> _MATERIAL FOR THIS EXERCISE_:
--- START ---
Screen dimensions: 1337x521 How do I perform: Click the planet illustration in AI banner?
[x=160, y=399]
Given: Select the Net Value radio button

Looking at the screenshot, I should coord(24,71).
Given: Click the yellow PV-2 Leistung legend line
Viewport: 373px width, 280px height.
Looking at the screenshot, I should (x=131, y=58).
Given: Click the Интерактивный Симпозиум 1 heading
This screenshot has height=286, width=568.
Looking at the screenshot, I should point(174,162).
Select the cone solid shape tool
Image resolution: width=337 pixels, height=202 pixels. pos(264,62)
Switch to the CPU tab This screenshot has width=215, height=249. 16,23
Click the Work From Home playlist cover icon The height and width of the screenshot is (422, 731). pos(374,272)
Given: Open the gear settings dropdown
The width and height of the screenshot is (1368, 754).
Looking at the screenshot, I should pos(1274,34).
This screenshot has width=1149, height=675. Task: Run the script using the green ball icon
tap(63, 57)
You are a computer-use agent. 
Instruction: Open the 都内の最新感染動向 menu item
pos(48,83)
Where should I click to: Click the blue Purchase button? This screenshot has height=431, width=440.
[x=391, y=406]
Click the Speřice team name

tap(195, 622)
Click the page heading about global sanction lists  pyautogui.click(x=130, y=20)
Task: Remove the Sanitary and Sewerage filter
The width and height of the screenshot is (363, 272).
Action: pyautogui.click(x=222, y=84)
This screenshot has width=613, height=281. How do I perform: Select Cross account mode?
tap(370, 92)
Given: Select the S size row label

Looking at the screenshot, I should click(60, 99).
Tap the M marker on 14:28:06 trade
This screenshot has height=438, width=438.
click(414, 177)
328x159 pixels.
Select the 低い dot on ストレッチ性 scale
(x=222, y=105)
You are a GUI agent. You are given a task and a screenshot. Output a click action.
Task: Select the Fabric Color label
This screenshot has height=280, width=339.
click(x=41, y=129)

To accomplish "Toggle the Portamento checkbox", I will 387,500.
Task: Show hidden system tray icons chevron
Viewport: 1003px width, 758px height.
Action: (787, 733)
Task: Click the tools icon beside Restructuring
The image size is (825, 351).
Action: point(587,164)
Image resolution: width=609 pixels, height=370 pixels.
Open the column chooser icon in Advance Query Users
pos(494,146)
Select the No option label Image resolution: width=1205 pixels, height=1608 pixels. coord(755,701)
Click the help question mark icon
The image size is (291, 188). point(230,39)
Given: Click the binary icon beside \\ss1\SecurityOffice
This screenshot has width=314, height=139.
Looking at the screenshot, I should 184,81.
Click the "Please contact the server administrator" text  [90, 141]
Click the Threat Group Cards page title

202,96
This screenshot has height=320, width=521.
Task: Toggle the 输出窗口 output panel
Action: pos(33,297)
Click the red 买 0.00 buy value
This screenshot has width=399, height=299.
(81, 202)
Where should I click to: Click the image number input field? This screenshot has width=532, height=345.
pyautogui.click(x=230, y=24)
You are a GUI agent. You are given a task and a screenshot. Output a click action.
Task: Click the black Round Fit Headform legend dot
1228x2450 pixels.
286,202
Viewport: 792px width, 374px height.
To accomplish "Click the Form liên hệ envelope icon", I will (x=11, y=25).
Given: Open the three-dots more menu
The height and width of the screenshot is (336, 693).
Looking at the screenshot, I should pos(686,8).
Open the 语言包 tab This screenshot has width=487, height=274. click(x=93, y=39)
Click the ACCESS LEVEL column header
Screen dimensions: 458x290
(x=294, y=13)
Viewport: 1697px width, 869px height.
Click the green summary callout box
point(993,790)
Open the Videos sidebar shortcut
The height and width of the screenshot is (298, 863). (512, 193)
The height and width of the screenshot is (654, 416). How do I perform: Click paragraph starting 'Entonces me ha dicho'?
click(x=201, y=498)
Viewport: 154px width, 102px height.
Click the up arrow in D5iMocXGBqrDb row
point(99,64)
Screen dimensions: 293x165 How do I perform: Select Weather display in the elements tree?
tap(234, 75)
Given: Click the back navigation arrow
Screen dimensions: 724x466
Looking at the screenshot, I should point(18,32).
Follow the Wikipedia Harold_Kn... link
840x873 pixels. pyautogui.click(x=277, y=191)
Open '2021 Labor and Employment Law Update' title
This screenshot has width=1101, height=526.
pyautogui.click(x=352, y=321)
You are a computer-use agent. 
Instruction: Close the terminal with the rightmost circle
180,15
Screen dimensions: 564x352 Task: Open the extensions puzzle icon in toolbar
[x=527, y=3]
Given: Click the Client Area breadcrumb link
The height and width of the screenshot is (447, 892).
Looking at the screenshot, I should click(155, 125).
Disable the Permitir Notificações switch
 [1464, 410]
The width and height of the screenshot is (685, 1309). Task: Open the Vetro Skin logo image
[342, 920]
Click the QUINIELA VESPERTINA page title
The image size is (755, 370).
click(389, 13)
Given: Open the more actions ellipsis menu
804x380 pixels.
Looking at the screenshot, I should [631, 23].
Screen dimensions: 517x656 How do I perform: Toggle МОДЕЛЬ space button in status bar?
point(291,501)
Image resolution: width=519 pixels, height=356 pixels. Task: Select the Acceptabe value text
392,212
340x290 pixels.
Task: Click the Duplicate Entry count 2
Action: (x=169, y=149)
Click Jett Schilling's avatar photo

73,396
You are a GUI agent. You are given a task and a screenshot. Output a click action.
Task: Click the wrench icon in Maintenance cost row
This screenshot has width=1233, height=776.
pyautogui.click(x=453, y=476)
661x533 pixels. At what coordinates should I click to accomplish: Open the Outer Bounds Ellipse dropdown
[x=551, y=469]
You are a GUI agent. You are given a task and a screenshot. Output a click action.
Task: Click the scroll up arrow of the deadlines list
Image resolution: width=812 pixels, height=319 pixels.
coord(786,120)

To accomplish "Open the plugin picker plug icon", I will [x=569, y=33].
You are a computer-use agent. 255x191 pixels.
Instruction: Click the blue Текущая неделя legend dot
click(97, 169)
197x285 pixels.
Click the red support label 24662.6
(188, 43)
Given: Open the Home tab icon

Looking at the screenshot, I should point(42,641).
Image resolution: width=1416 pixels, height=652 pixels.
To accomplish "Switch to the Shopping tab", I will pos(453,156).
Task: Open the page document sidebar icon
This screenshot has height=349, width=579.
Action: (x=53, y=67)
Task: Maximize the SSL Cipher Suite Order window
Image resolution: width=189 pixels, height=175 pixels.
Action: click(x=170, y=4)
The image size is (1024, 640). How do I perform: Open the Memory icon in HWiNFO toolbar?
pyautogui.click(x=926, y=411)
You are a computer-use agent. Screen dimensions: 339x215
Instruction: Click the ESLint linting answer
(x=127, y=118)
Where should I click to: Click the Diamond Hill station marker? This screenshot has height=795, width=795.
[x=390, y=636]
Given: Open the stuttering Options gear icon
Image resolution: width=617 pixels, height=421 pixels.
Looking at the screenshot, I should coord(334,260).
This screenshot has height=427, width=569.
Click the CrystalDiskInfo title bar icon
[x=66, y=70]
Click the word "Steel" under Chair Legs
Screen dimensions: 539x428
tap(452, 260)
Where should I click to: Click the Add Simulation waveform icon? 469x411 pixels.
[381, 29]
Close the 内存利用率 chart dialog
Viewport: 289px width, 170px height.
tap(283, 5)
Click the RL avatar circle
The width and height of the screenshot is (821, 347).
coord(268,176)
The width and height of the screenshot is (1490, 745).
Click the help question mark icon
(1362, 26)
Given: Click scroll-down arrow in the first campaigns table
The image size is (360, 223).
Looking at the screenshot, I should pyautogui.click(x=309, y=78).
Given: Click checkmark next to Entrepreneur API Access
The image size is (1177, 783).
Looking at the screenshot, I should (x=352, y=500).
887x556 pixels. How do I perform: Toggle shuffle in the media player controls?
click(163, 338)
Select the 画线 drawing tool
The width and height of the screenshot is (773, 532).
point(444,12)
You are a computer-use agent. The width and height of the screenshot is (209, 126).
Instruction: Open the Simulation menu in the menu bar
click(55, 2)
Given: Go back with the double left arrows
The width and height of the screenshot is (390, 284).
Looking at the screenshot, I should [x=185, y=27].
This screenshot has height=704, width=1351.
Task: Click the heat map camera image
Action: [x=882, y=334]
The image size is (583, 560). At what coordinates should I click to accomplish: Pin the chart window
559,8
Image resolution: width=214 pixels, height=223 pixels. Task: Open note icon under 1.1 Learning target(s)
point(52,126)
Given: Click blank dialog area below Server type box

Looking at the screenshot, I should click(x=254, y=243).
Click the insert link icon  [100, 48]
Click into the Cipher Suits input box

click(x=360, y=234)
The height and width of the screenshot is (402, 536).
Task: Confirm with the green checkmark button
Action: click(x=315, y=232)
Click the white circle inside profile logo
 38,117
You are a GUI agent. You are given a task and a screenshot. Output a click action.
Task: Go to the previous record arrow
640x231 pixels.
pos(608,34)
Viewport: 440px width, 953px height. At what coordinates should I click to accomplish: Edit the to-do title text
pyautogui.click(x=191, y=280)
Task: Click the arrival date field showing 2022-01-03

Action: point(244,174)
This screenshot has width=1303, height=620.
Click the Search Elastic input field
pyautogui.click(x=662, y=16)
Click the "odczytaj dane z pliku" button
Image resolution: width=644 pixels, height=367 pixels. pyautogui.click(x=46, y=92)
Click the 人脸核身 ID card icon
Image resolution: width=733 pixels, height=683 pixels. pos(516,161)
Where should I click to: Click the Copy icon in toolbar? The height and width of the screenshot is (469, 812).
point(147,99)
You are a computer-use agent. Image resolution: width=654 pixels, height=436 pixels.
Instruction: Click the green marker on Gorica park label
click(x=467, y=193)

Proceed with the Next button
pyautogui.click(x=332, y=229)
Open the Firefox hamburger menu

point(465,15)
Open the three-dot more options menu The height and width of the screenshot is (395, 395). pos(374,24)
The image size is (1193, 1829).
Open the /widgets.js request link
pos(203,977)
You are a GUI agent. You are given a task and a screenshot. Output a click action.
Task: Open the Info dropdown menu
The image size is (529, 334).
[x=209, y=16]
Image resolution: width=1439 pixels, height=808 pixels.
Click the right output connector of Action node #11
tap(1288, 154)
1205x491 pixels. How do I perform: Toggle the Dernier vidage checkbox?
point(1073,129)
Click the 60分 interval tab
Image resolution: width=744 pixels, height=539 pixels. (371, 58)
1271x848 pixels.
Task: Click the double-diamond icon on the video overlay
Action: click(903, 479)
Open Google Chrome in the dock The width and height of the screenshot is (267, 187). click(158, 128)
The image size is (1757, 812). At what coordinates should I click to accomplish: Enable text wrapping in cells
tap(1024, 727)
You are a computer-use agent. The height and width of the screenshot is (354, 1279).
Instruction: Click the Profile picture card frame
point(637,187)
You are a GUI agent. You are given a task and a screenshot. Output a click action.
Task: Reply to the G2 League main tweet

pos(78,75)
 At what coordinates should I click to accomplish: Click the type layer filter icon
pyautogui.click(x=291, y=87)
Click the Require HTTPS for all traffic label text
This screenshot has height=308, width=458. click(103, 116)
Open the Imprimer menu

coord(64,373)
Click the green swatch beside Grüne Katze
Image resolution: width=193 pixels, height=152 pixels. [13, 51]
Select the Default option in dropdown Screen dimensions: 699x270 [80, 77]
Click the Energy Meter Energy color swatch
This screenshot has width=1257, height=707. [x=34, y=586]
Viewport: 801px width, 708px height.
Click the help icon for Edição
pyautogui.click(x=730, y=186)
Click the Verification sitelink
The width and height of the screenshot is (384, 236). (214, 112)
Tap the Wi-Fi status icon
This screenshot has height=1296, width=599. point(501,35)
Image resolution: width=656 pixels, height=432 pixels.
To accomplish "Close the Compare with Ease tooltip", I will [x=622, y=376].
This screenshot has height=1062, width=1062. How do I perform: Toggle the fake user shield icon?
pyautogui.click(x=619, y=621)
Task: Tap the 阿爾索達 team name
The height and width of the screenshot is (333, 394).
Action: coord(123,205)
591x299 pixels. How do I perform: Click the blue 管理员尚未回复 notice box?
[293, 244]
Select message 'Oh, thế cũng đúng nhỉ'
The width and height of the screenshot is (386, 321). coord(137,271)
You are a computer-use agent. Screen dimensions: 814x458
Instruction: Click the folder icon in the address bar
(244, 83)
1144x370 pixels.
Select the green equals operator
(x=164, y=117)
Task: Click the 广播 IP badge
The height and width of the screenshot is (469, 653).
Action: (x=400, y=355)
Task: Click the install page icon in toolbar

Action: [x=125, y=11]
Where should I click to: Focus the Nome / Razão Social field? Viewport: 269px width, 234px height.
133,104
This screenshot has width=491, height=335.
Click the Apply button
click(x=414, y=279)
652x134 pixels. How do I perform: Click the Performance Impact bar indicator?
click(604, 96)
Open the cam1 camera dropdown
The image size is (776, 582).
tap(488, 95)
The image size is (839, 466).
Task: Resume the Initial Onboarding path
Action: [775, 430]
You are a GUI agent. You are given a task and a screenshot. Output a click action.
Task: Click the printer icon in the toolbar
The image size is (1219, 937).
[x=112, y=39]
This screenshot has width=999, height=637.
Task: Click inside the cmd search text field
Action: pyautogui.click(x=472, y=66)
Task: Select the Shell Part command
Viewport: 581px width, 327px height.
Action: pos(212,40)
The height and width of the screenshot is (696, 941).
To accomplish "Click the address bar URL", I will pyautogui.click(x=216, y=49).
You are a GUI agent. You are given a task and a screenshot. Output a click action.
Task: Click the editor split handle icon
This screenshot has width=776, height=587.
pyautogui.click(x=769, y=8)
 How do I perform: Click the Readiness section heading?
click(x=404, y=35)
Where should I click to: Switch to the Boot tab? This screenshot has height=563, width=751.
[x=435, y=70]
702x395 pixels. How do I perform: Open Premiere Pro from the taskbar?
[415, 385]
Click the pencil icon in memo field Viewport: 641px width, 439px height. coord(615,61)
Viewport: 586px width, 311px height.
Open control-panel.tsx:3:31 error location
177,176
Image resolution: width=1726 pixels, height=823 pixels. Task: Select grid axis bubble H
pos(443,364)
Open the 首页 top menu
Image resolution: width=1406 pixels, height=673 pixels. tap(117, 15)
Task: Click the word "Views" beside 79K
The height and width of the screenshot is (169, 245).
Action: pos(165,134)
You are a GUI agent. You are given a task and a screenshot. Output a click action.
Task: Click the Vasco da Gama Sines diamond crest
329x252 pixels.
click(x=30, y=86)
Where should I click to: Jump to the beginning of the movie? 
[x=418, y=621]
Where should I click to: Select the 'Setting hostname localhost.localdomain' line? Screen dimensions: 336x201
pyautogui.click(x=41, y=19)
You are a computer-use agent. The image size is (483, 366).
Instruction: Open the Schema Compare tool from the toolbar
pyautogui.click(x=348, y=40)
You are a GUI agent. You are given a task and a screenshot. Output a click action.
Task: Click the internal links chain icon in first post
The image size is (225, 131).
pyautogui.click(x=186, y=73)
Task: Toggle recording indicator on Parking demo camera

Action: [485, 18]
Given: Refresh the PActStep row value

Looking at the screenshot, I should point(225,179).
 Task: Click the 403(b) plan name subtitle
--- END ---
Restate, word for word, the listing above from its first line through the line that contains "Given: Open the gear settings dropdown", keeping both of those lines.

Screen dimensions: 1337x521 How do I perform: Click the planet illustration in AI banner?
[x=160, y=399]
Given: Select the Net Value radio button

Looking at the screenshot, I should coord(24,71).
Given: Click the yellow PV-2 Leistung legend line
Viewport: 373px width, 280px height.
Looking at the screenshot, I should (x=131, y=58).
Given: Click the Интерактивный Симпозиум 1 heading
This screenshot has height=286, width=568.
Looking at the screenshot, I should point(174,162).
Select the cone solid shape tool
Image resolution: width=337 pixels, height=202 pixels. pos(264,62)
Switch to the CPU tab This screenshot has width=215, height=249. 16,23
Click the Work From Home playlist cover icon The height and width of the screenshot is (422, 731). pos(374,272)
Given: Open the gear settings dropdown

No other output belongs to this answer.